Each conversion thread will fetch a batch DCIDs from the Prior DCID List. If the Prior DCID list is empty, it will fetch DCID’s from the Normal DCID list. After each batch is processed, the thread will sleep for a pre-defined period. 

There are three modes that can be used.  

Mode 

Switch 

Description 

Normal 

Default mode. One thread is created for each mount point. The priority of this thread is higher than CRC checking but lower than compaction.  

Fast 

Fast mode: In the fast mode, the data conversion disables cyclic redundancy checks and compaction. Multiple conversion threads are created for each mount point, and these run at the same priority as backup threads. 

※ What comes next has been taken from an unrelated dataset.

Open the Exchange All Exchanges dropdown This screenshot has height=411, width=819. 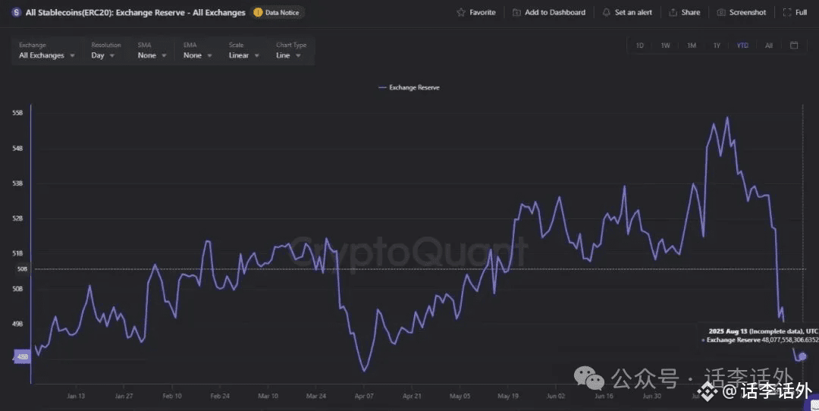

Single Mount Point Fast Mode 

Like Fast mode, except only one mount point runs in fast mode. All other mount points run in normal mode. Once the fast mode mount point completes, the process will switch and run the next mount point in fast mode. Available on appliances only. 

 

Client Fingerprint Cache 

The deduplication plugin loads fingerprints into a cache for each client backup. This cache is used to determine if data segments are new or not. If a fingerprint is not found in the client fingerprint cache, the segment is passed to the deduplication engine and compared against the global fingerprint cache. If there is no match in the global fingerprint cache, the segment is considered new and is written to disk.  
 

Pre-Upgrade Conversion Process Considerations and Best Practices 

The pre-upgrade conversion EEBs provide the least disruptive process for fingerprint conversion, and generally also requires less monitoring and intervention during the process.  

 

Stage 1: Tuning parameters after applying 8.0/7.7.3 EEB (several days) 

After installing the pre-conversion EEB, fingerprint conversion will run automatically in normal mode. Allow the process to run for 24-48 hours with normal backup and replication jobs. After this time, the progress of the conversion can be checked with: 

nbuser@appliance:~> crcontrol –-fpconvertstate 
***** Fingerprint Conversion (MD5 to SHA256) ****** 
Status                    : ON 
Mode                      : Normal 
Busy                      : No 
Converted Prior DC count  : 9 
Total Prior DC Count      : 10 
Converted Normal DC Count : 10 
Total Normal DC Count     : 1000 
Converted percentage      : 1.9%(total), 90.0%(prior), 1.0%(normal) 

 

There will be some inaccuracy in this report, as the DC count is not decreased at the time of container deletion for performance reasons. If a more accurate picture of progress is required, progress can be re-calculated with: 

nbuser@appliance:~> dcscan --check-fp-convert 
Container count need to be converted : 991 
Total container count                : 1010 
Converted percentage                 : 1.9% 

 

There are two items to check at this point. First, we want to be sure that the converted percentage of normal DCIDs shows progress. If it does not, that indicates that we are only converting new DC’s, and we will need to adjust to make the conversion process more aggressive. The total converted percentage can be used to extrapolate how long the conversion is expected to take. For example, if 3.3% of the pool is completed in 24 hours, the total conversion should take about 30 days. If the conversion rate is slower than desired, adjustments should be made to make the process more aggressive.  

 

The minor tuning is needed, the following parameters can be added in contentrouter.cfg. The example below shows the default values: 

[FPConvert] 
FPConvertCheckBusyEachTime =true 
FPConvertSleepSeconds=5 
FPConvertBatchNum=20  

 

This section does not exist by default and must be created.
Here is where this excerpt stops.